- Exercise instructions:
Write out again, unchanged, the line that has "Viewport: 915px width, 1200px height." and each following line through the end of the entries below; leave pictures out.

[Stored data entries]
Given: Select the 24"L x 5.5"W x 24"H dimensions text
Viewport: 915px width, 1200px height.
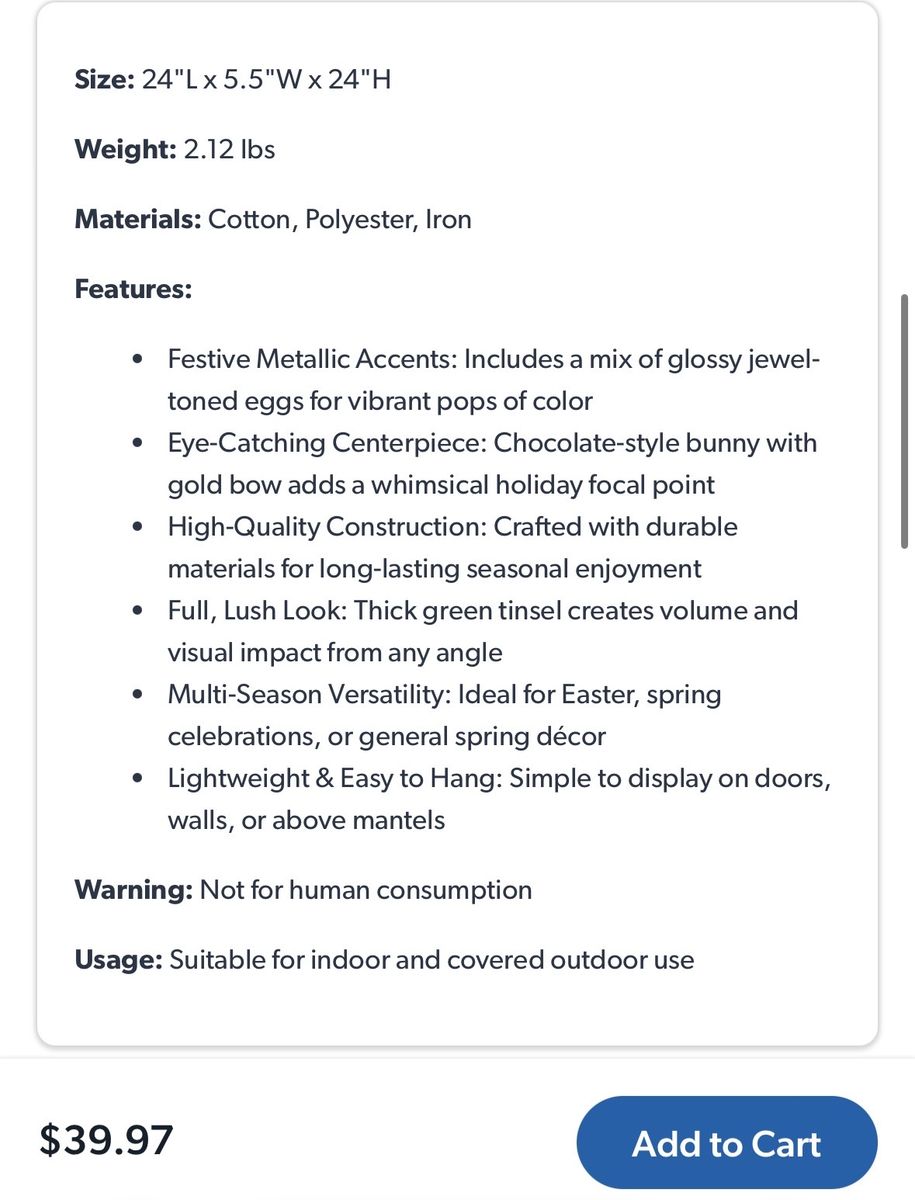Looking at the screenshot, I should (x=266, y=79).
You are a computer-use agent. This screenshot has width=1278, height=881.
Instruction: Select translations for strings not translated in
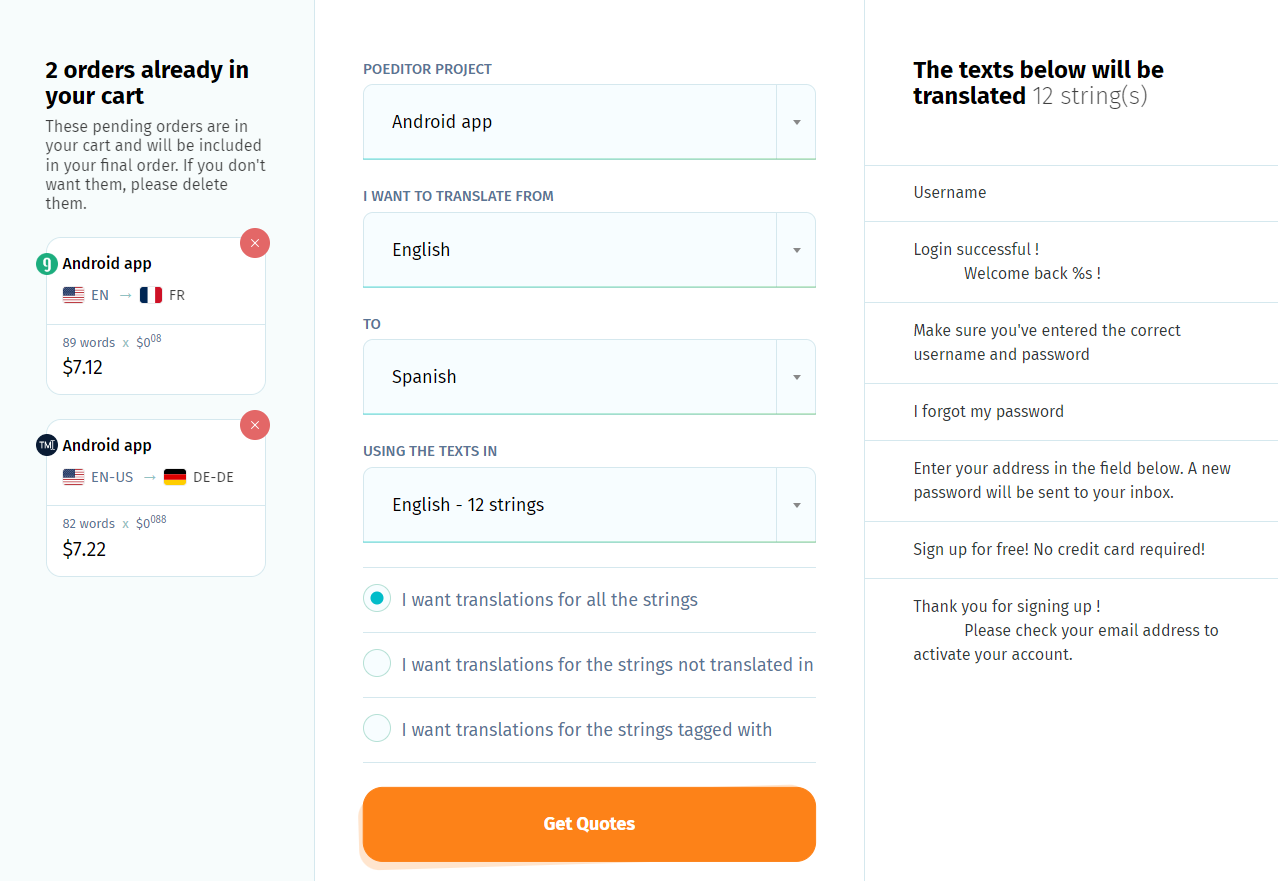[377, 663]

- Task solution:
Viewport: 915px width, 1200px height.
Looking at the screenshot, I should (x=266, y=79).
You are a computer-use agent. This screenshot has width=1278, height=881.
Instruction: Select translations for strings not translated in
[377, 663]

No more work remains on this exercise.